Task statement:
With the line containing "This screenshot has" as the start and the line containing "Focus the Your name input field" as the end, transcribe that span of the entries below exactly, including both.

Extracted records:

- Opening Delimiter -

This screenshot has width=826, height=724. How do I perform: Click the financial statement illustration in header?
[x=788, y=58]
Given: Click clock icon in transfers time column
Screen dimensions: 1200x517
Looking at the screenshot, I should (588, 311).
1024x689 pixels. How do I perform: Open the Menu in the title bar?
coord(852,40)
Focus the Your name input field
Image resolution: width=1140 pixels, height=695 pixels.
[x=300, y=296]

- Closing Delimiter -
- Opening Delimiter -

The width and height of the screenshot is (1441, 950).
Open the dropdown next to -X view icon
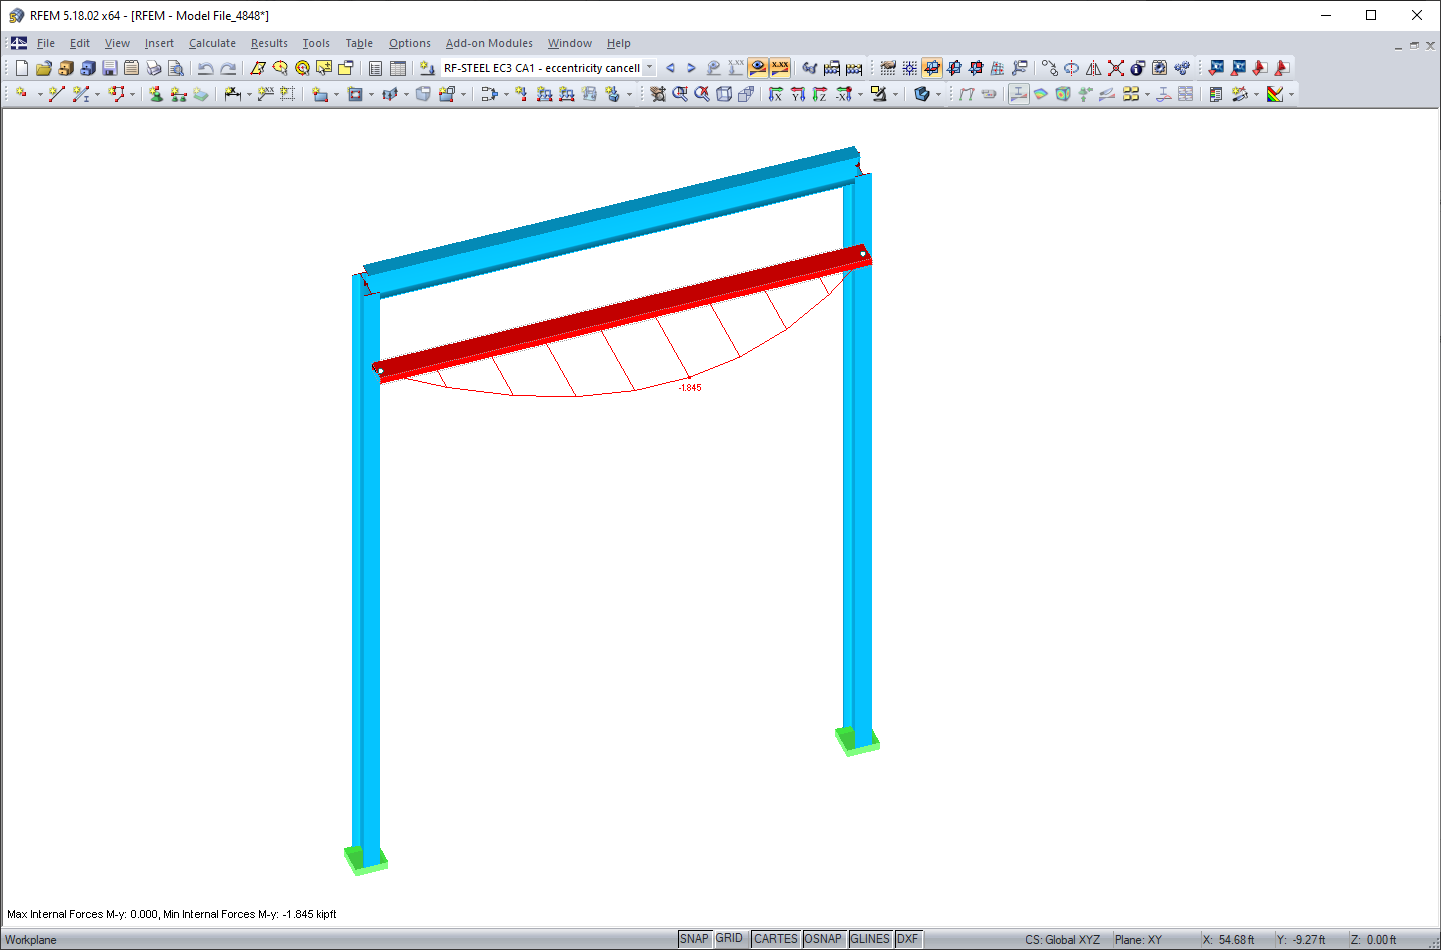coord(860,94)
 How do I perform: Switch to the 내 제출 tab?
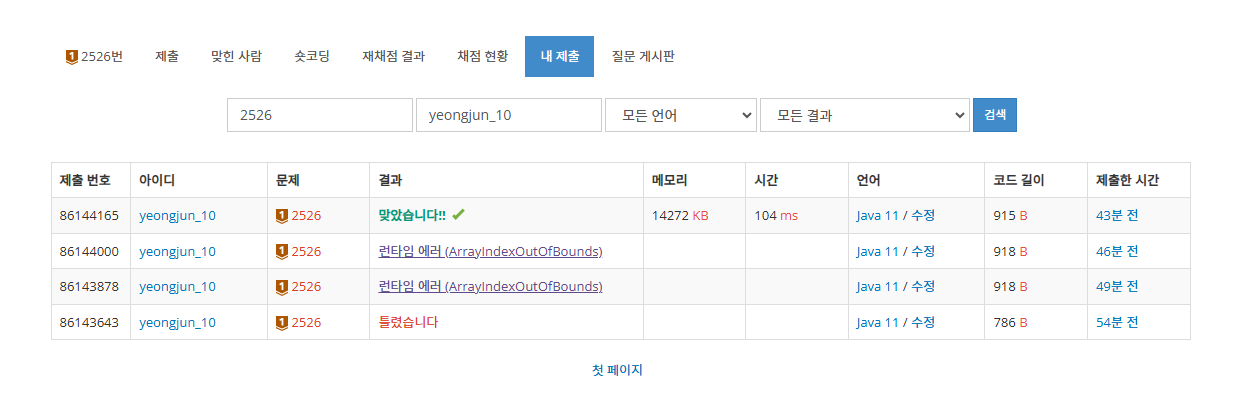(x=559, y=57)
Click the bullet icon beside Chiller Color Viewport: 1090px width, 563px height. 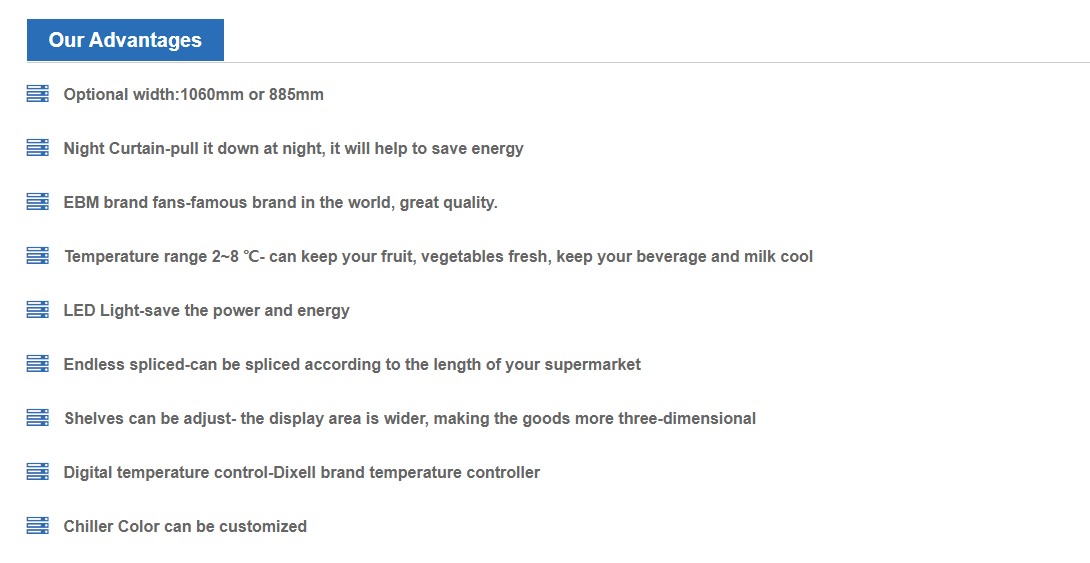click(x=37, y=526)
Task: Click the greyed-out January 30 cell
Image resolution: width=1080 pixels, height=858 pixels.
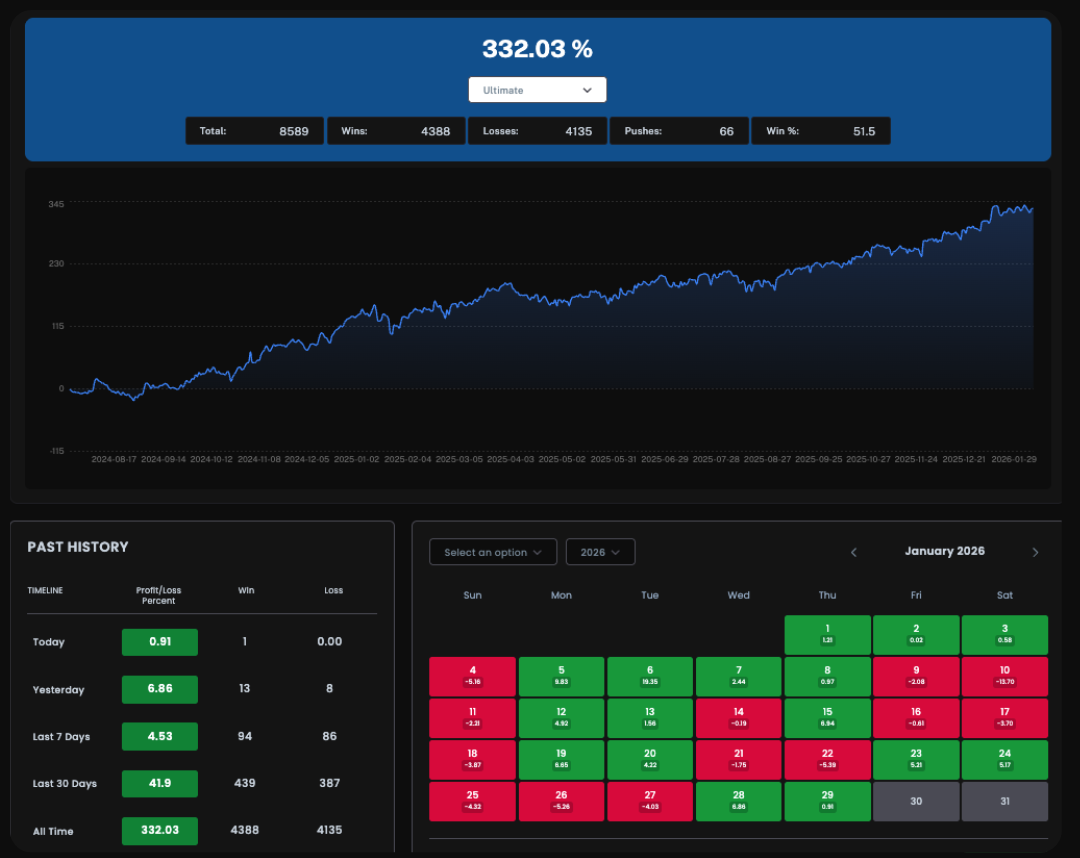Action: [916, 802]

- Closing Delimiter -

Solution to this exercise:
This screenshot has width=826, height=724. How do I perform: Click the financial statement illustration in header?
[x=788, y=58]
Given: Click clock icon in transfers time column
Screen dimensions: 1200x517
Looking at the screenshot, I should (588, 311).
1024x689 pixels. How do I perform: Open the Menu in the title bar?
coord(852,40)
Focus the Your name input field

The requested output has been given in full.